══ SELECTED TEXT ══
Well, I suppose they could possibly maybe misrepresent the impact factor details of the published articles in order to attract more business than if they'd honestly truthfully represented the actual impact factor details of their published articles. Right?

Good news! This link from a source that's seemingly independent of PeerJ does seem to be in agreement with what PeerJ has itself reported for the impact factor details of their published articles.
Impact Factor of PeerJ - 2018 | 2017 | 2016 | 2015 | 2014 | 2013 | 2012 | 2011 | 2010
 

beenherebeforeagain

Rogue Animist
Premium Member
List of Misleading and Fake Metrics | Stop Predatory Journals

List of Misleading and Fake Metrics

This is a list of possibly misleading metrics.

Metrics are judged to be misleading if they meet the following criteria:

  1. The website for the metric is nontransparent and provides little information about itself such as location, management team and its experience, other company information, and the like
  2. The company charges journals for inclusion in the list.
  3. The values (scores) for most or all of the journals on the list increase each year.
  4. The company uses Google Scholar as its database for calculating metrics (Google Scholar does not screen for quality and indexes predatory journals)
  5. The metric uses the term “impact factor” in its name.
  6. The methodology for calculating the value is contrived, unscientific, or unoriginal.
  7. The company exists solely for the purpose of earning money from questionable journals that use the gold open-access model. The company charges the journals and assigns them a value, and then the journals use the number to help increase article submissions and therefore revenue. Alternatively, the company exists as a front for an existing publisher and assigns values to that publisher’s journals.
 

exchemist

Veteran Member
If there was one change in peer reviewed article I wish that they would all become open source after a limited period of time. How long is an article "fresh"? In other words how long should an article be protected so that the journal will be able to earn some money from subscriptions? Is two years to short of a period of time? For amateurs it would be nice if we could link at least relatively recent articles. The general public is always going to be a few years behind the cutting edge of science at any rate.
I think one would need to know more about the business model of scientific publishers. It could be that the earnings go up for quite a few years, as the more important papers are cited more and more by others, and more people read them. One would not want to make it hard for scientific publishers to earn a living, and the cost of subscriptions is not huge.
 
One would not want to make it hard for scientific publishers to earn a living, and the cost of subscriptions is not huge.

Many major academic publishers have higher profit margins than Apple (which has ludicrously high profit margins). Have seen figures of 50% regarding medical publishing, for comparison, an average business has a single digit markup.

A significant proportion of academic publishing is a racket, not too different from 'pharma-bros' who buy up niche medicines and hike prices knowing they are the only game in town.

Government funds research. Researchers work for 'free'. Peer-reviewers wonk for free. . Elsevier/Brill/Springer/etc. hoover up journal titles and their back catalogues. Elsevier/Brill/Springer/etc. makes billions of dollars by charging you $50 for a pdf and charging millions to universities with minimal value added.

It's corporate rent-seeking at its absolute worst.
═══
▶ _REQUIRED WORK_
1. In the forum thread on academic publishing, why does using Google Scholar as a database count against a metric? Answer in one to three sentences.
2. Answer these questions from the forum thread on academic publishing:
(a) How many criteria does the thread list for judging a metric misleading?
(b) What length of time does one poster ask might be too short before articles become open?
(c) What profit margin figure has one poster seen for medical publishing?
3. Continue the forum thread on academic publishing from its last line.
══ PROVIDED RECORDS ══
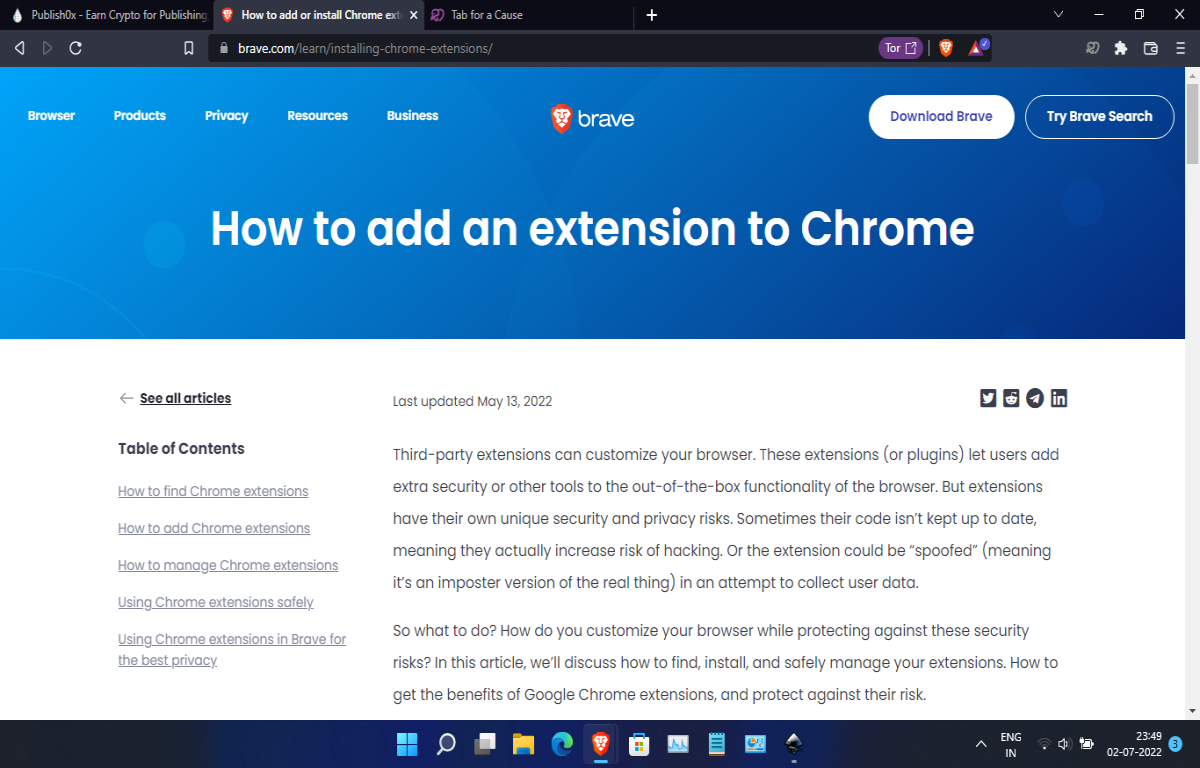Reload the page using the refresh icon
Screen dimensions: 1200x768
[76, 48]
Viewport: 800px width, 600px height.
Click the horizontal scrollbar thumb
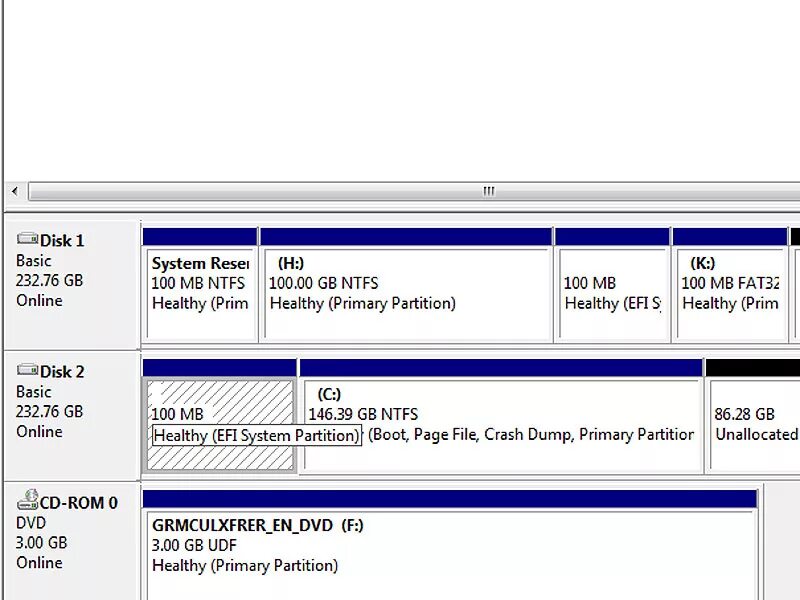[x=260, y=191]
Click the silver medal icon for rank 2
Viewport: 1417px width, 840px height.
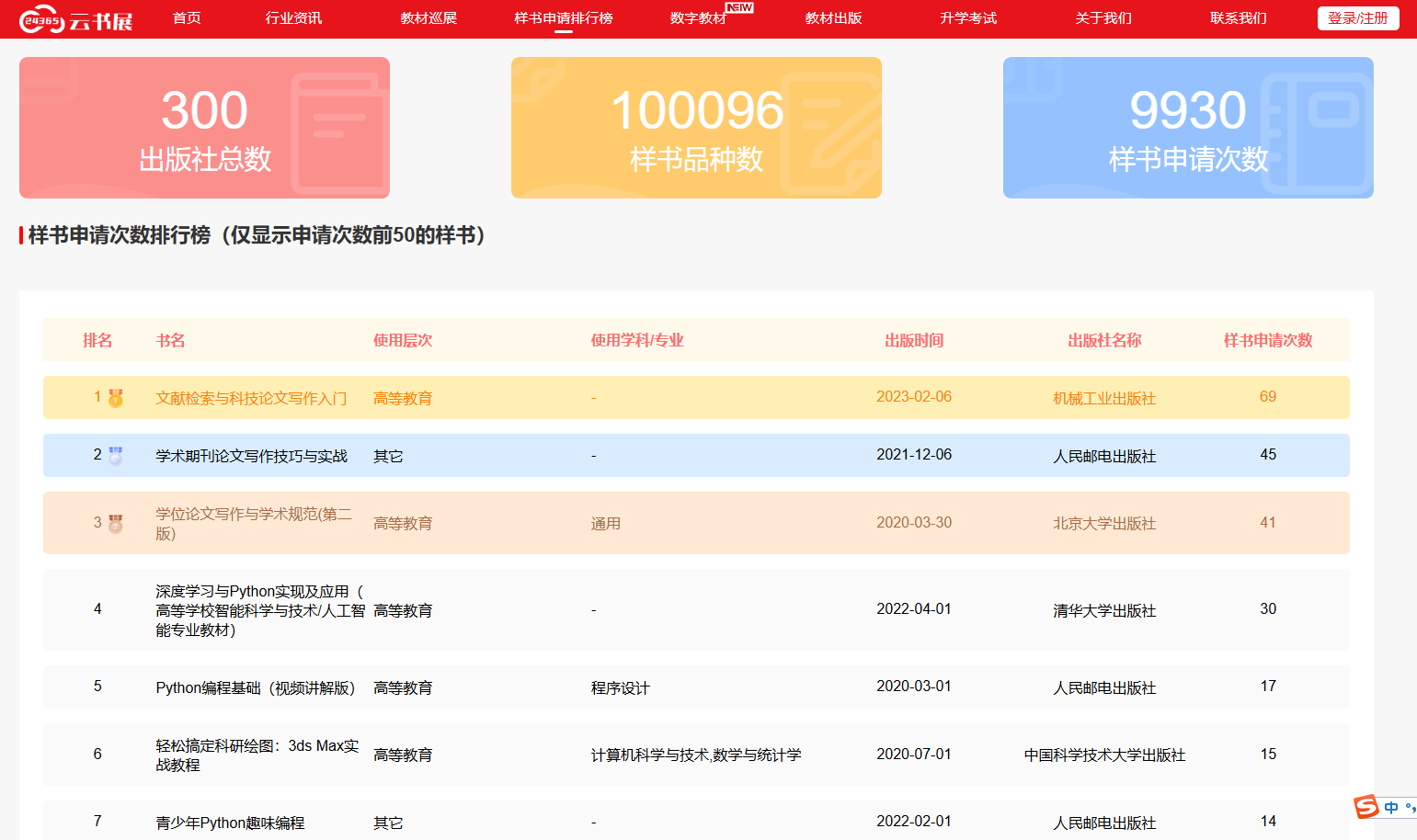point(116,456)
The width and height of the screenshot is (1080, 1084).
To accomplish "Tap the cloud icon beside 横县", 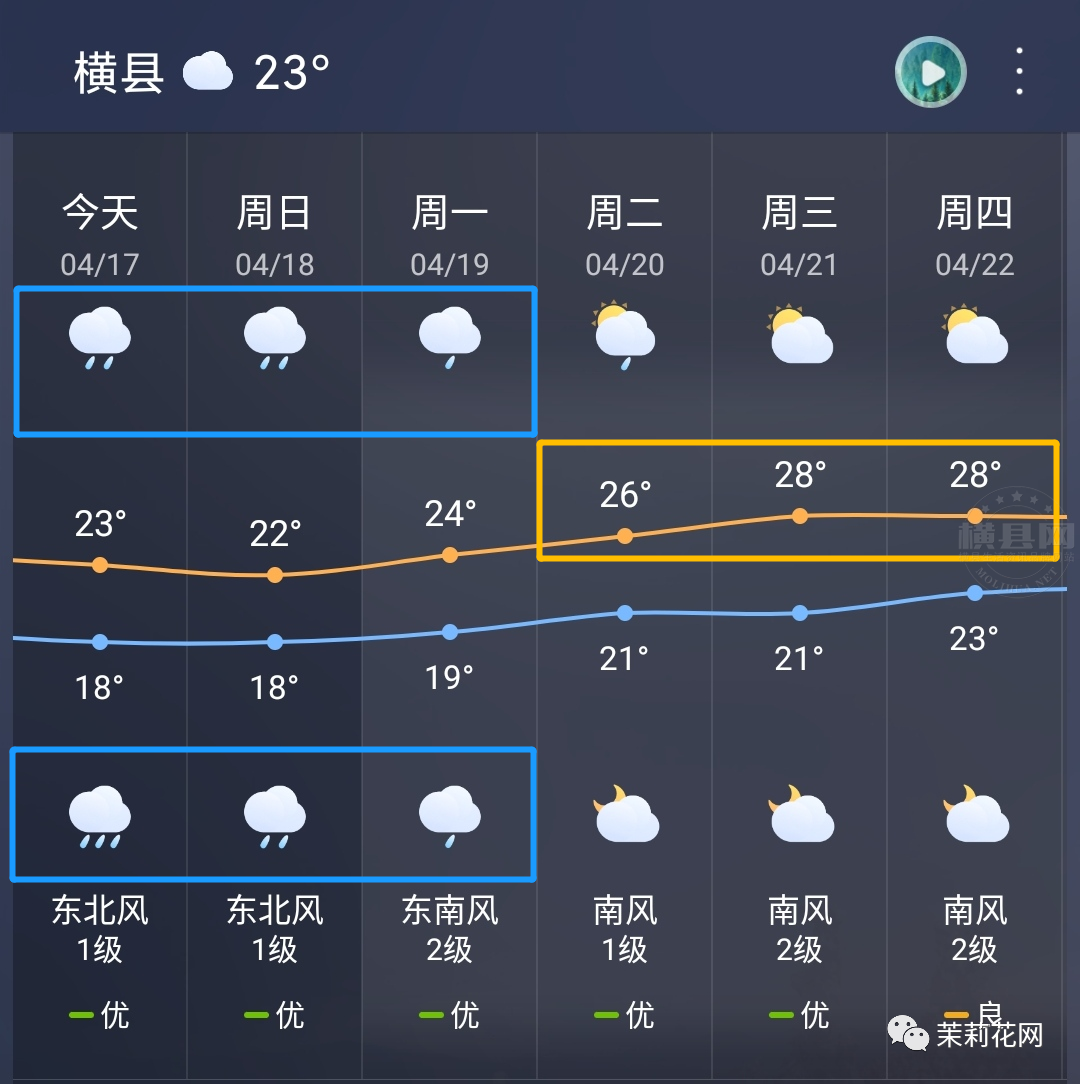I will point(207,71).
═══
▶ _RESULTS OF THE EXERCISE_
1. Google Scholar does not screen for quality, and it indexes predatory journals. A metric calculated from it can therefore count such journals.

2.
(a) Seven.
(b) Two years.
(c) 50%.

3.
I made a thread on it years ago, some links in this: Ethics of academic publishing
 
Articles in ‘predatory’ journals receive few or no citations

"Many scientists have decried the rise of "predatory" journals—open-access publications that charge authors to publish but offer little or no peer review or other quality controls and use aggressive marketing tactics. Scholars have worried that the resulting articles have contaminated the literature with mediocre, flawed, or intentionally misleading findings. But a new study finds that 60% of articles published in a sample of "predatory journals" attracted not a single citation over a 5-year period. And the articles that received citations did so at a rate much lower than papers in conventional peer-reviewed journals."

I wish that I could read the full text. But it appears that scientists that rely on open access are not taken seriously by other scientists. Sort of like how paying for sex with a prostitute does not earn a man much respect with his fellow men.

It looks like pay to publish is not very popular among scientists

It is worth noting that some reputable journals also use pay to publish models in order to remain open access.

Pay to publish =/= Predatory journal
 

Subduction Zone

Veteran Member
Many major academic publishers have higher profit margins than Apple (which has ludicrously high profit margins). Have seen figures of 50% regarding medical publishing, for comparison, an average business has a single digit markup.

A significant proportion of academic publishing is a racket, not too different from 'pharma-bros' who buy up niche medicines and hike prices knowing they are the only game in town.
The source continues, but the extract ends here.